在互聯網世界,每台聯網的設備都被分配了一個用於標識和位置定義的 IP 地址。20 世紀 90 年代以來互聯網的快速發展,聯網設備所需的地址遠遠多於可用 IPv4 地址的數量,導致了 IPv4 地址耗盡。因此,協議 IPv6 的開發和部署已經刻不容緩。
IPv6 除了比 IPv4 提供更充沛的 IP 地址數量,還有諸多其他優勢。
更快更安全,一直是互聯網長期的追求。IPv6 是固定報頭,不像 IPv4 那樣攜帶一堆冗長的數據,簡短的報頭有效的提升了網絡數據的轉發效率;安全方面,IPv6 直接集成了 IPSec,在網絡層進行認證與加密數據,為用戶提供端到端的數據安全,保證數據不被劫持。
目前,已經有大部分網站開始引用 IPv6,但是 IPv4 與 IPv6 的設計並不是可互操作的,這使得 IPv4向 IPv6 的過渡變得復雜了許多,這其中也包含了網絡安全領域。

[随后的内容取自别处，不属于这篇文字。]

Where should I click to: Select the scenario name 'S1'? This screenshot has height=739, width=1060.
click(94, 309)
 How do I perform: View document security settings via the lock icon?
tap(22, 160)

2018 年初,Neustar 宣稱受到了 IPv6 DDoS 攻擊,這是首個對外公開的 IPv6 DDoS 攻擊事件。該攻擊源自大約 1900 種不同的本地 IPv6 主機,在 650 多個不同的網絡針對 Neustar 網絡中的權威 DNS 服務器進行攻擊。一些人稱這是“第一次本機 IPv6 DDoS 攻擊”。雖然這也許並不是第一次,但由此可見,IPv6 時代下對於 DDoS 攻擊的防御已經刻不容緩。
DDoS 攻擊的影響和危害
眾所周知,DDoS 攻擊是黑客利用控制的計算機(肉雞)對一個特定的目標發送盡可能多的網絡訪問請求,形成流量洪流來沖擊目標系統。DDoS 攻擊的危害很大,而且很難防范,可以直接導致網站宕機、服務器癱瘓,造成權威受損、品牌蒙羞、財產流失等巨大損失,嚴重威脅着互聯網信息安全的發展。

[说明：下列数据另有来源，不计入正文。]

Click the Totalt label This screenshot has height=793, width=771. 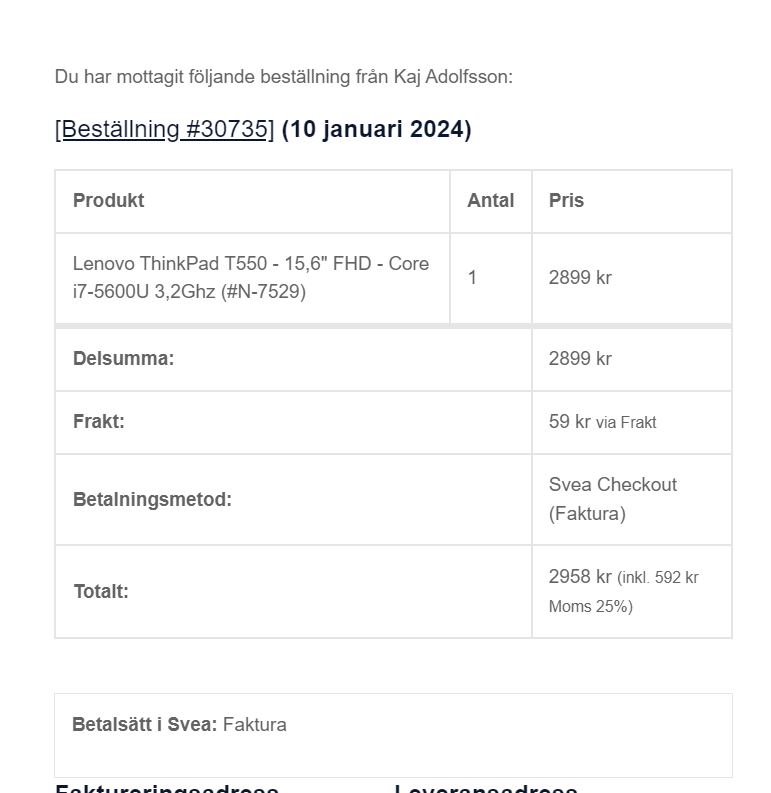click(x=101, y=591)
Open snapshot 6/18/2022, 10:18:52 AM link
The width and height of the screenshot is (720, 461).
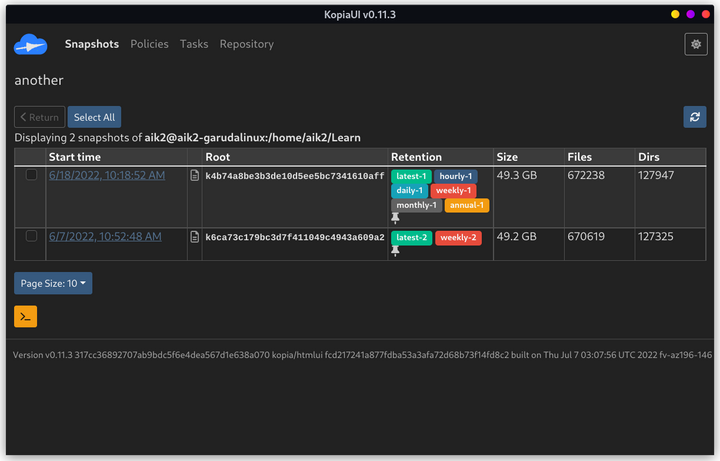coord(107,175)
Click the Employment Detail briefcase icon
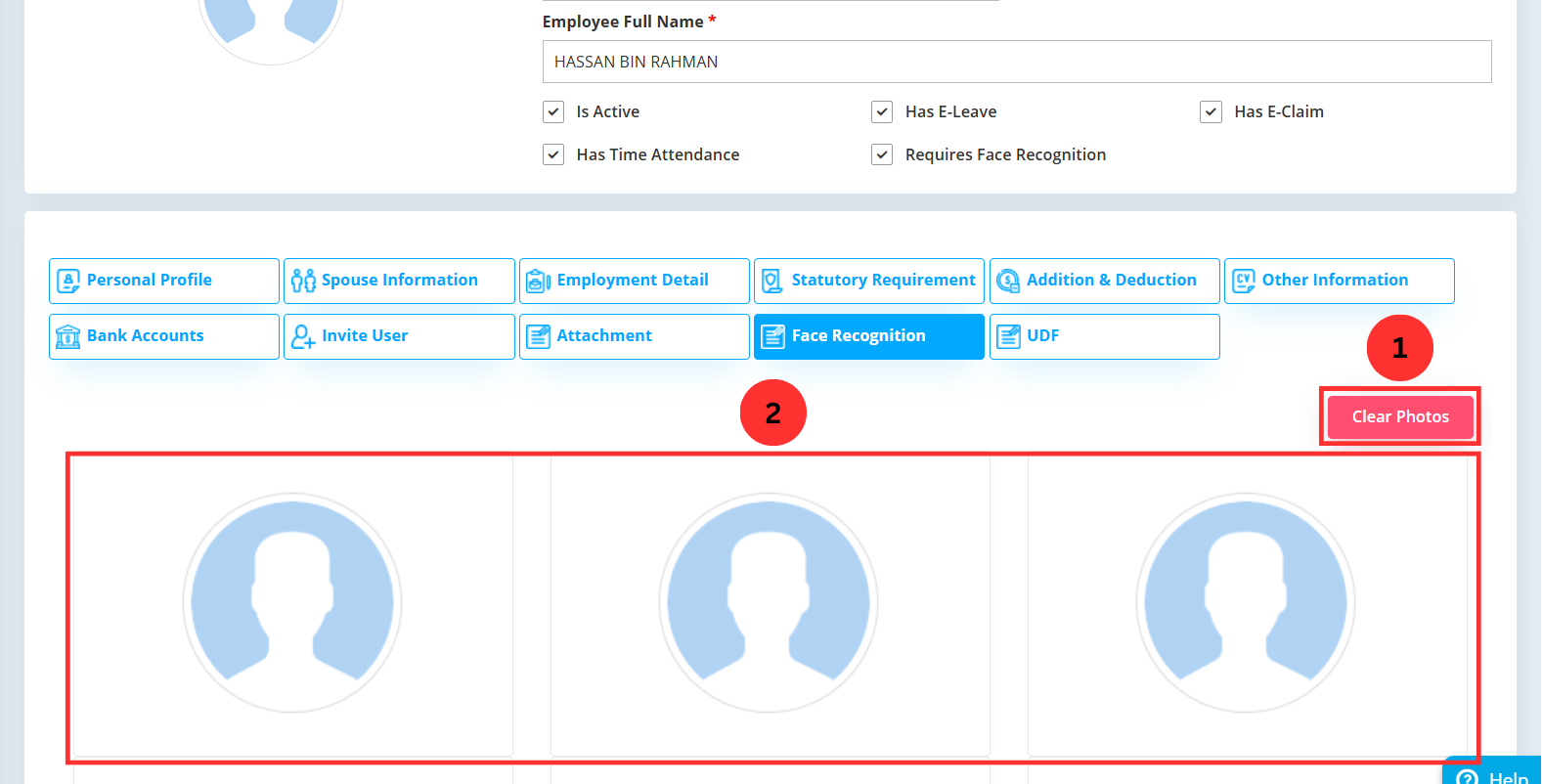The image size is (1542, 784). point(538,282)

在 IPv6 網絡中,對於開發 DDoS 攻擊工具的黑客來說,IPv6 不僅引入了額外的攻擊媒介,而且還增加了攻擊量。因為 IPv4 提供大約 43 億個唯一的 32 位 IP 地址。而 IPv6 則是使用 128 位地址,號稱可以為全球的每一粒沙子都分配一個 IP,這也意味着攻擊者可以利用超過 340 億的 IP 地址,這使得攻擊的危害被放大了無數倍。對於網站管理者來說,在跟蹤和阻斷方面會顯得愈加困難。因為地址的數量無限大,類似 Spamhaus 這樣的操作垃圾郵件黑名單的運營商會意識到:垃圾郵件發送者可以輕松地針對每封郵件使用不同的 IP 地址發起群發垃圾郵件活動。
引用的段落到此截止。